■ Data provided:
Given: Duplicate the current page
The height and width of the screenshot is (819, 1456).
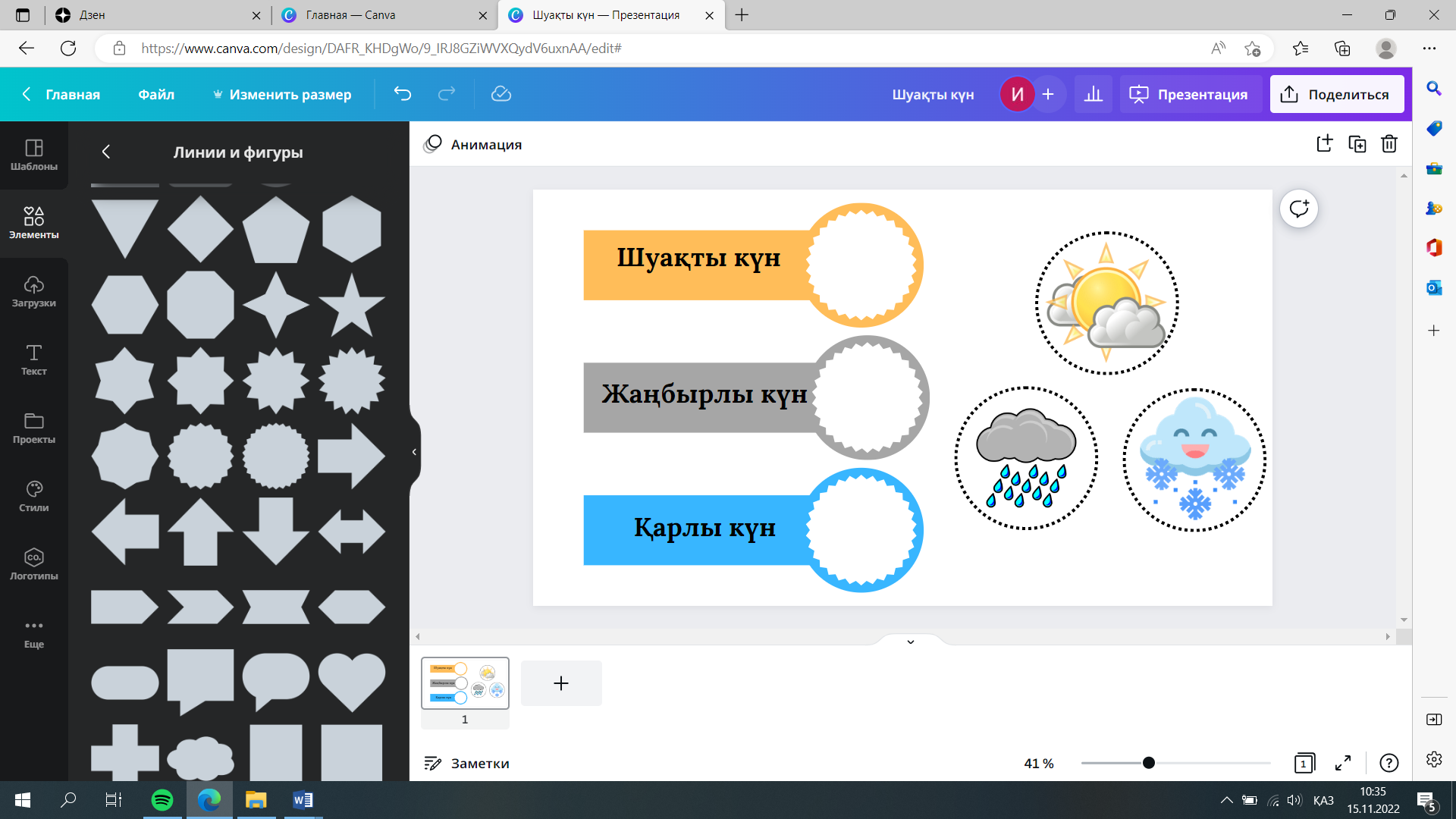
* * *
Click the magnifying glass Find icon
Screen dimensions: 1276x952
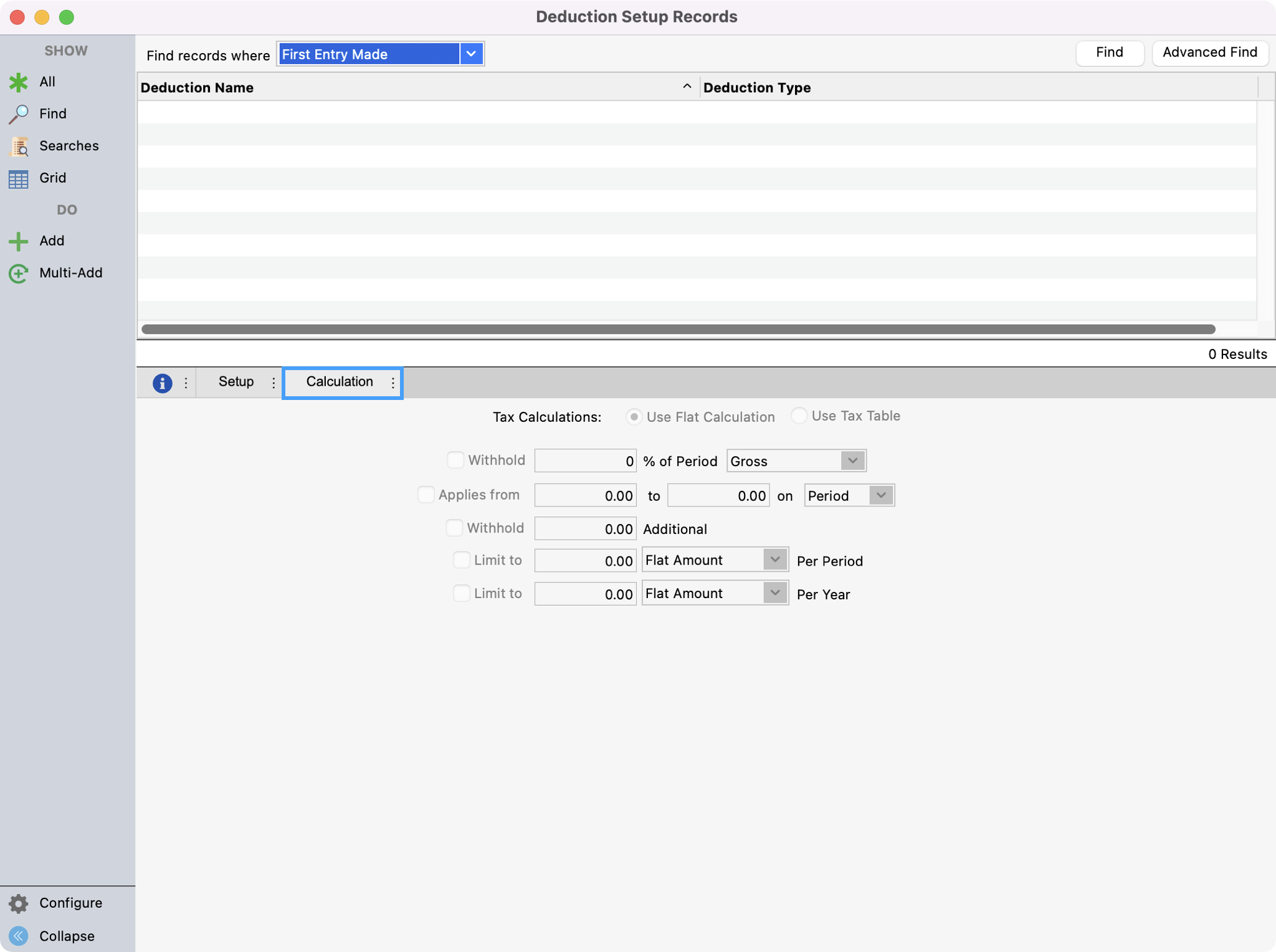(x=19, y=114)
--
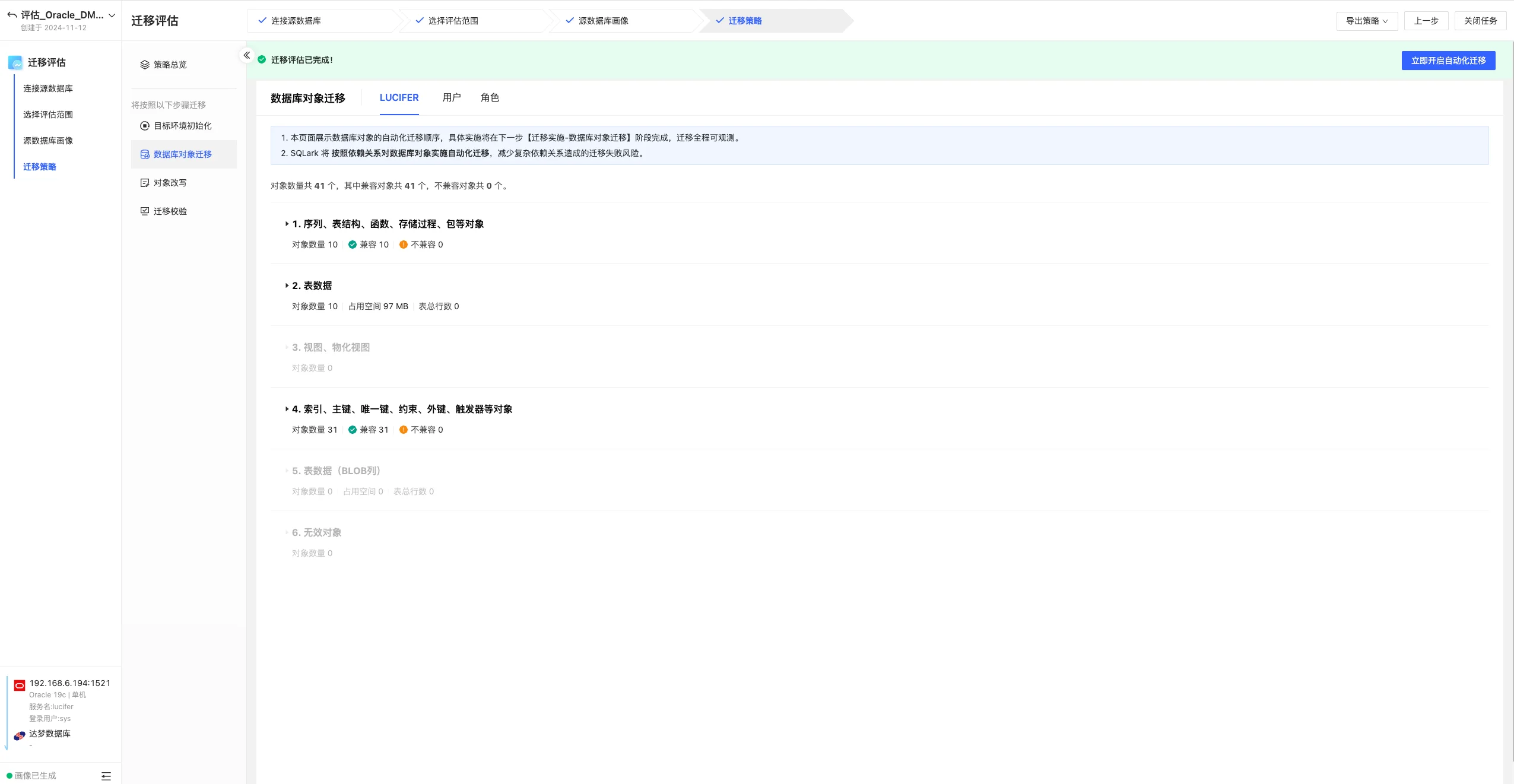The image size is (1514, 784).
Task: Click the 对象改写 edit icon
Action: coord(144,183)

■ What the exercise asks:
Retype only the lines above between the line with "Given: Duplicate the current page" and the line with "The height and", counting those two lines as well, and keep every character as it is.

■ Response below:
Given: Duplicate the current page
The height and width of the screenshot is (819, 1456).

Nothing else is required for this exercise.